5. Nachwuchsgruppenleiter
In den Naturwissenschaften hat sich die Leitung einer Nachwuchsgruppe insbesondere in Verbindung mit Förderprogrammen außeruniversitärer Institutionen (DFG, MPG, Helmholtz-Gesellschaft, Volkswagen-Stiftung u.a.) als weitgehend eigenständiger Karriereweg entwickelt. Damit soll herausragenden jungen Wissenschaftlern die Möglichkeit zu früher Selbständigkeit und Verantwortung ermöglicht werden. Die außeruniversitären Einrichtungen bieten den Nachwuchswissenschaftlern hervorragende Bedingungen zum Aufbau eines eigenen Forschungsprofils.
Als Problem dieses Karrierewegs hat sich die rechtlich nicht mögliche selbständige Betreuung von Diplomanden und Promovenden erwiesen. Als Lösung bietet sich in erster Linie eine Juniorprofessur an, die in Kooperation zwischen außeruniversitärer Einrichtung und Universität eingerichtet und gemeinsam besetzt wird.

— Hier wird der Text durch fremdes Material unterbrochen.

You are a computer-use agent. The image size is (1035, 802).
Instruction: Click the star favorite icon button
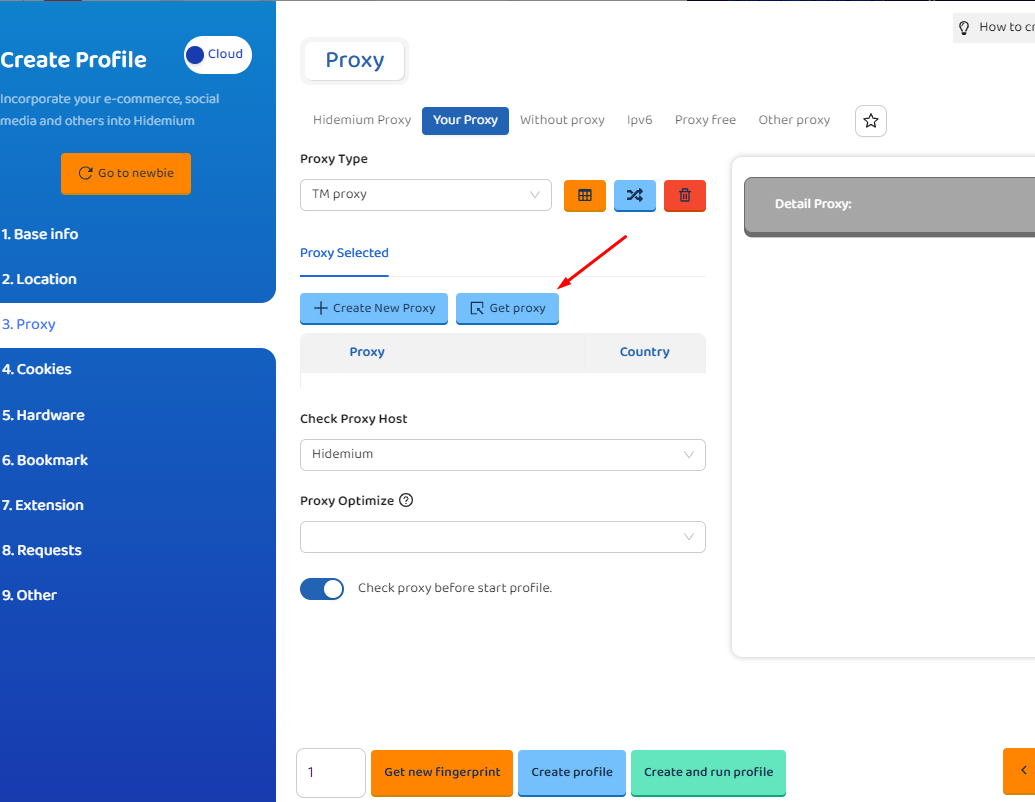[x=870, y=121]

Außerhalb einer Juniorprofessur kann das Promotions- und Prüfungsrecht an Nachwuchswissenschaftler nur dann vergeben werden, wenn die zuständigen Fakultätsgremien festgestellt haben, dass die betreffende Position dem Profil einer Juniorprofessur nahe kommt. Als unverzichtbar werden dabei folgende Kriterien angesehen:
- Die Position des Nachwuchsgruppenleiters muss analog zu den rechtlichen Vorschriften für Juniorprofessuren ausgeschrieben und besetzt werden.
- In der Auswahlkommission muss die Universität bzw. die kooperierende Fakultät zahlenmäßig angemessen und gleichberechtigt vertreten sein.
- Der Nachwuchsgruppenleiter muss sich an der Lehre der kooperierenden Fakultät entsprechend einer Juniorprofessur beteiligen. Dabei kann die Beteiligung an einem Graduiertenkolleg auf das Lehrdeputat angerechnet werden. Die Nachwuchsgruppenleiter sollen auch angemessen an Prüfungs- und Selbstverwaltungsaufgaben teilhaben.
Diese Kriterien dienen in erster Linie den Interessen der Absolventen und Promovenden: Sie erhalten eine breite Ausbildung von einem Betreuer, der ihr Fach in Forschung, Lehre und akademischer Selbstverwaltung vertritt.